[Items listed in a dataset]
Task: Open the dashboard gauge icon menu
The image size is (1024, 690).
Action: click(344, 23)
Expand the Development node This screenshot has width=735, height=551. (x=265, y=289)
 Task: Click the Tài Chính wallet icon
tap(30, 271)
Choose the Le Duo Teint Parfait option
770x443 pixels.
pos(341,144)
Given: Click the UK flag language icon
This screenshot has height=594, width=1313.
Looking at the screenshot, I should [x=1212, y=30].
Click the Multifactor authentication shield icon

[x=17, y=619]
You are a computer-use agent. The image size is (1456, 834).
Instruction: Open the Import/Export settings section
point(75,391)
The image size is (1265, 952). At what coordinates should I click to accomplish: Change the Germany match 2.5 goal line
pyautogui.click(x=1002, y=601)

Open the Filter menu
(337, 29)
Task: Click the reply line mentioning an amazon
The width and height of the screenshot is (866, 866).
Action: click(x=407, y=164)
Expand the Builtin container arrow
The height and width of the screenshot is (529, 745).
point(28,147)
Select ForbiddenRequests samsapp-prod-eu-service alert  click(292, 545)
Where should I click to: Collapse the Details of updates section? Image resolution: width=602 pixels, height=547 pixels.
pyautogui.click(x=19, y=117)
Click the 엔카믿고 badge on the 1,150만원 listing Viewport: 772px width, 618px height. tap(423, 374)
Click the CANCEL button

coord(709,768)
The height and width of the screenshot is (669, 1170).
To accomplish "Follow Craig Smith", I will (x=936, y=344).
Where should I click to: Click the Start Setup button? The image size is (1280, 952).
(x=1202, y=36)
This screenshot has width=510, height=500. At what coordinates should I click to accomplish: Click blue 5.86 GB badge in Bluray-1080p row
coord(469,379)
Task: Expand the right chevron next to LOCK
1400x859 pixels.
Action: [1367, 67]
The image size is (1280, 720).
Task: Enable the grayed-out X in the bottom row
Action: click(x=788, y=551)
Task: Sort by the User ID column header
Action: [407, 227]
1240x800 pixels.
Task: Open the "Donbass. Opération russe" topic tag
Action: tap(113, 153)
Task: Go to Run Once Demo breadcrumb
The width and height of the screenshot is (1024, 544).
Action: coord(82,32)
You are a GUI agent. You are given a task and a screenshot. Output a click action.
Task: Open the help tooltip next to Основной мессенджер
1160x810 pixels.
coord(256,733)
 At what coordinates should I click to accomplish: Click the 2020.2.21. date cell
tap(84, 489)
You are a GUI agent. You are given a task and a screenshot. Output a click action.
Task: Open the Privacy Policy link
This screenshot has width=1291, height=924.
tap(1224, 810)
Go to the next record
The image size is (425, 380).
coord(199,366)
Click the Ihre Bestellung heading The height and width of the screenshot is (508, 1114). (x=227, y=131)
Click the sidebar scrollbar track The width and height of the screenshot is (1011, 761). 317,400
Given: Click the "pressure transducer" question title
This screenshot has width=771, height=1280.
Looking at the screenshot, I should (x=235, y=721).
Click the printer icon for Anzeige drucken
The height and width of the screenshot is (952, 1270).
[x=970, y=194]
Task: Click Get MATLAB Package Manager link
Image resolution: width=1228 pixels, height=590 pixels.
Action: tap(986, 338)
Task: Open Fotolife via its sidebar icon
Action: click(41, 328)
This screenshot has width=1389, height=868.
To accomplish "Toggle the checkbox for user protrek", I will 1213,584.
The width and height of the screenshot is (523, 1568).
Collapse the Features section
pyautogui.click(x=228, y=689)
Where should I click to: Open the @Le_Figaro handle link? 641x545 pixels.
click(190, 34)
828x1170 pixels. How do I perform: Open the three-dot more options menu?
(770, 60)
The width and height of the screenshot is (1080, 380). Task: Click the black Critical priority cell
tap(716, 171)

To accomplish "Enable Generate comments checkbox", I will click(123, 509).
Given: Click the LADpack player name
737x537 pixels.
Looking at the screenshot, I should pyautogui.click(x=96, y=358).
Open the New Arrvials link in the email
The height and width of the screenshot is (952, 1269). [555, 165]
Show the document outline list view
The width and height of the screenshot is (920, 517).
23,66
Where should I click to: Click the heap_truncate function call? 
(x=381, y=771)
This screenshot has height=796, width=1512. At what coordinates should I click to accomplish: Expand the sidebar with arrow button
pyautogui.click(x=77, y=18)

ACTIVITY:
Pick out the lines above containing the word "next", then copy them.

EXERCISE ANSWER:
Task: Expand the right chevron next to LOCK
Task: Open the help tooltip next to Основной мессенджер
Go to the next record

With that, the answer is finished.